4.Ferdinand Kurnberger: (1821-1879) one of the most influential writers of Viennese literature in the sixties and seventies of the 19th century. He is now known mainly for his participation in the revolution of 1848, which would oblige him to flee to Dresden, Germany where he was arrested the following year.
5.Jacob Fugger: (1459-1525) also known as Jakob Fugger the Rich, a merchant, mining entrepreneur and banker of Europe. He was a descendant of the Fugger merchant family located in the Free Imperial City of Augsburg. Within a few decades he expanded the family firm to a business operating in all of Europe.
6.Babylon: capital of ancient Babylonia in Mesopotamia on the Euphrates River. Established as capital c. 1750 B.C. and rebuilt in regal splendor by Nebuchadnezzar II after its destruction (c. 689 B.C.) by the Assyrians, Babylon was the site of the Hanging Gardens, one of the Seven Wonders of the World.

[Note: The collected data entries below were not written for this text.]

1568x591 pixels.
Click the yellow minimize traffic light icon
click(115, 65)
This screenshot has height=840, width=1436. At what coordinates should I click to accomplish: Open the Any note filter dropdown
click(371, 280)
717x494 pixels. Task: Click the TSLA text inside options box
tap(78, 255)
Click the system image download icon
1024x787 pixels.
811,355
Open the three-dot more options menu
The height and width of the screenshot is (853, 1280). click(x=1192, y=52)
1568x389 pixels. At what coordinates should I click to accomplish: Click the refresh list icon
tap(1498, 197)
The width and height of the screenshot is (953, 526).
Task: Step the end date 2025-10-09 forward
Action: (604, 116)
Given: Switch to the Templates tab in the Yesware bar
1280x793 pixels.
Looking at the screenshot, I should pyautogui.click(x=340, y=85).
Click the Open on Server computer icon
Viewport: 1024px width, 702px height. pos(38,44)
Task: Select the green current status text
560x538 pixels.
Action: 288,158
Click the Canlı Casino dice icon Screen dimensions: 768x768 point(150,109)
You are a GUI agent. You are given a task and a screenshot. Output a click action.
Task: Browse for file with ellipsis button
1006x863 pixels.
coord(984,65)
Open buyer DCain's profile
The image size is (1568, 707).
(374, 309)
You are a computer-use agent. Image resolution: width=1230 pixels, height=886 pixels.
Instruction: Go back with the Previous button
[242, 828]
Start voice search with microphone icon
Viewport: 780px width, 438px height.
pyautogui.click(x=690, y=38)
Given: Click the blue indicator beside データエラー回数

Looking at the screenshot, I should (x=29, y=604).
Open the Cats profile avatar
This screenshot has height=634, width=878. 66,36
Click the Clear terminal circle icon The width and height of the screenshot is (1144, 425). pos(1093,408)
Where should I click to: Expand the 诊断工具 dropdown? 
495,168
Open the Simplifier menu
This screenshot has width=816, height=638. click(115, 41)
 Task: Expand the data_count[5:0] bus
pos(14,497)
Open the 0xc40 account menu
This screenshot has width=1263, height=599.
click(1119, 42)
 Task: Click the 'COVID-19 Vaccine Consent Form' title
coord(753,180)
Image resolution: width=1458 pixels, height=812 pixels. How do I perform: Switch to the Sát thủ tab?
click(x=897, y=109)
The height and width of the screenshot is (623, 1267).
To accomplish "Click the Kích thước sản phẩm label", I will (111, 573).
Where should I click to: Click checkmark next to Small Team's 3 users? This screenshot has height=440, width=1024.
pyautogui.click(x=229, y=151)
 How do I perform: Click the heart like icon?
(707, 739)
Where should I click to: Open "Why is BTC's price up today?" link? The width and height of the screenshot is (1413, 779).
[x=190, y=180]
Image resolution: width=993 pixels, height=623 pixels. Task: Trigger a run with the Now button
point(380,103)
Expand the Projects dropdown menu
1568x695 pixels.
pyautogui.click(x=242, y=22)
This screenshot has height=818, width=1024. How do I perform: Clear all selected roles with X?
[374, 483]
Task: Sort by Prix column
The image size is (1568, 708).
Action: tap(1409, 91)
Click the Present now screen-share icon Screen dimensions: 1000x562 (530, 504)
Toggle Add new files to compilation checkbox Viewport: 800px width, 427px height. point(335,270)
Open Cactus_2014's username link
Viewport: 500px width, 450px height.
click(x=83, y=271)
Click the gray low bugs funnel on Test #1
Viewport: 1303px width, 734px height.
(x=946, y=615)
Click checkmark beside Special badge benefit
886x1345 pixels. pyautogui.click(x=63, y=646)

7.the classic world: here it refers to ancient Greece and Rome.
8.the Middle Ages: or Medieval period (A.D. 476-1453), began with the collapse of the Western Roman Empire and merged into the Renaissance and the Age of Discovery.
9.utilitarianism: first brought up by Francis Hutcheson in his Inquiry into the Original of our Ideas of Beauty and Virtue (1725), and then elaborated by Bentham in his An Introduction to the Principles of Morals and Legislation (1789). The doctrine can be“That action is best which procures the greatest happiness of the greatest number” or“the greatest happiness of the greatest number”.
10.summum bonum: the supreme good in which all moral values are included or from which they are derived
Questions for Further Thinking
1.What is your previous understanding of the spirit of capitalism? How is it different from the author’s interpretation?
2.Do you agree with the author on his view on Benjamin Franklin?
3.Benjamin Franklin says the good paymaster is lord of another man’s purse. What is your understanding of this famous saying?
4.To what degree have you believed in the truth and integrity of famous quotes and sayings?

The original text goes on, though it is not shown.